La fortezza è l’espressione della Fede matura, provata da tutto quello che il Maligno può scatenare dentro di noi e intorno a noi per vincere la debolezza umana. «Se uno mi ama, osserverà la mia parola, e il Padre mio lo amerà e noi verremo a lui e prenderemo dimora presso di lui»6. L’impegno perseverante delle virtù morali porta come frutto il gaudio spirituale di cui monsignor Lefebvre fu sempre provvisto. Maria, la Madre di Dio, è la fortezza per eccellenza: forte nei disagi, nei pericoli, ai piedi della croce.

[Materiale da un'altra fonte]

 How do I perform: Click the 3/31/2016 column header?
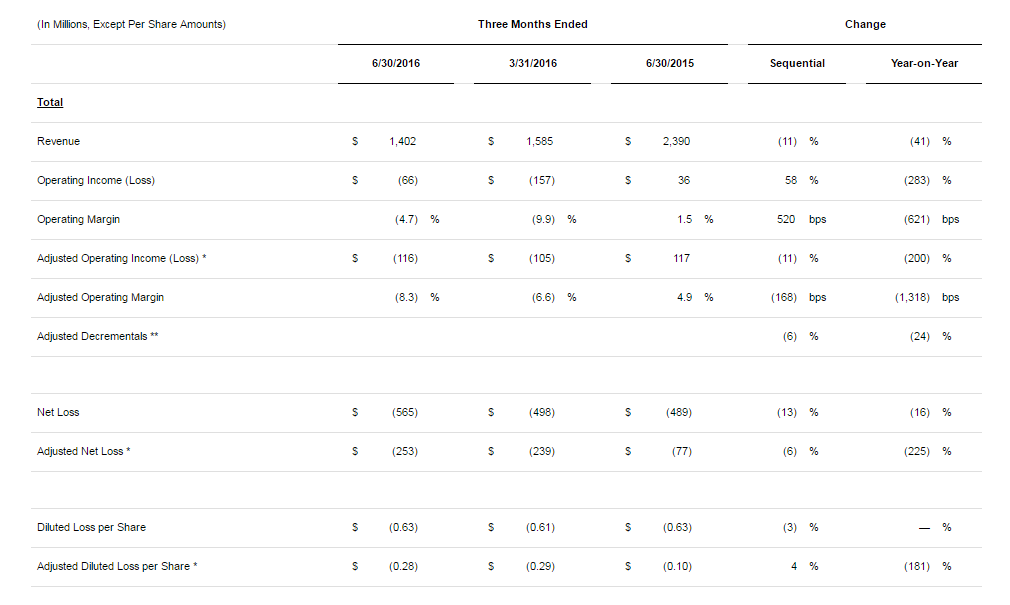pos(532,63)
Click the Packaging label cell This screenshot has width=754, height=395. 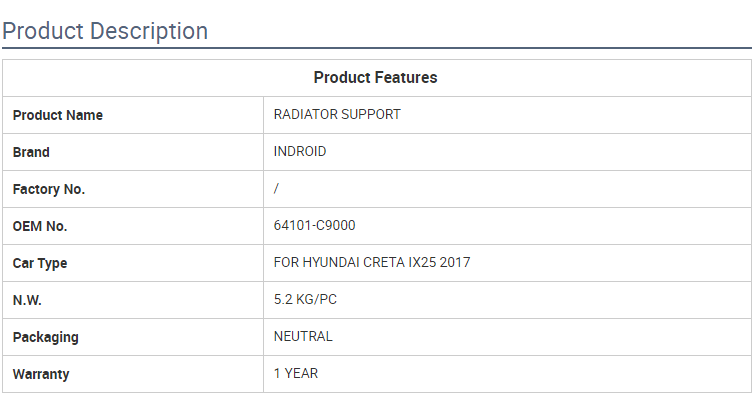click(133, 337)
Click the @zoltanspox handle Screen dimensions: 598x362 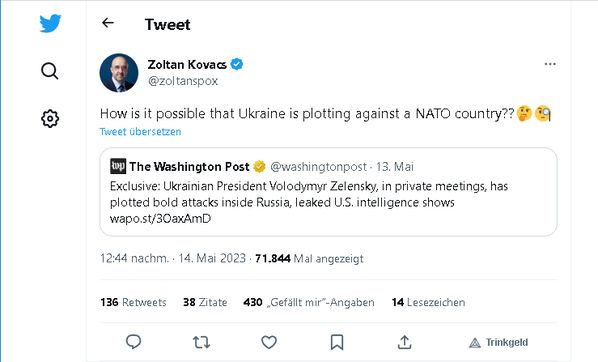pos(183,81)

Gesù, l’Emmanuele, «Dio con noi», trasforma la debolezza dell’uomo in fortezza, la croce nella gloria della resurrezione.

La scienza aiuta a valutare rettamente le cose nella loro essenziale dipendenza dal Creatore. Grazie ad essa, come scrive san Tommaso, «l’uomo non stima le creature più di quello che valgono e non pone in esse, ma in Dio, il fine della propria vita»7. Il dono della scienza insegna a fare ringraziamento e offerta di ogni cosa creata perché è stata data per aiutare nel cammino verso Dio. La scienza suggerisce un ordinato e illuminato distacco dalle creature per entrare in armonia e in profonda comunione con esse e assaporarne tutta la bellezza come riflesso della bellezza di Dio, come suggerisce il libro del Siracide.

La pietà rende capaci di rispondere all’amore misericordioso di Dio con un attaccamento filiale fatto di vigilanza e tenerezza, che si traduce in un’obbedienza pronta e gioiosa verso il Signore e un’attenta misericordia verso il prossimo. Consapevole della propria povertà, la creatura si abbandona al suo Creatore per riceverne consolazione. Tale dono fa essere pronti ad ogni sacrificio.

Il timore di Dio induce a guardare dove si posa il passo, accelerato dall’amore, per non cadere; a fuggire il peccato per evitare le pene eterne dell’inferno, per avere una percezione forte del senso del peccato, per non avere paura di quelli che uccidono il corpo, ma non hanno potere di uccidere l’anima ed essere vigilanti, invece, nel temere Colui che può far perire e l’anima e il corpo. Con tali armi monsignor Lefebvre non si sottrasse alla battaglia alla quale il Signore degli eserciti lo stava interpellando. 

 


Cristina Siccardi - Mons. Marcel Lefebvre. Nel nome della Veritàcap. 26

 

1 J. Ratzinger, La mia vita [Titolo originale dell’opera: Aus meinem Leben Erinnerungen 1927-1977], San Paolo, Cinisello Balsamo (Milano) 1997, pp. 113-115. 

2 Cfr. J. Ratzinger, Introduzione allo spirito della liturgia, Edizioni San Paolo, Cinisello Balsamo (Milano) 2001, pp. 167-172. 

3 Paolo VI all’Udienza generale del 26 novembre 1969. 

4 In ebraico Spirito viene tradotto con la parola (ruah), vento, respiro; mentre Spirito Santo è (ruah hakodesh). Per la religione ebraica con tale termine viene indicata la Potenza divina che può riempire gli uomini, ad esempio i profeti. In greco antico Spirito si dice πνευµα (pneuma; da πνεω, pneo¯, cioè «respirare/soffiare/aver vita»), da cui deriva il termine pneumatologia con cui è indicata la scienza teologica che studia la relazione tra lo Spirito Santo e la Trinità. In latino Spirito è Spiritus (da spiro, cioè respirare, soffiare). 

5 Rm 12,2. 

6 Gv 14,23. 

7 T. d’Aquino, Summa Theologiae, II-II, q. 9, a. 4.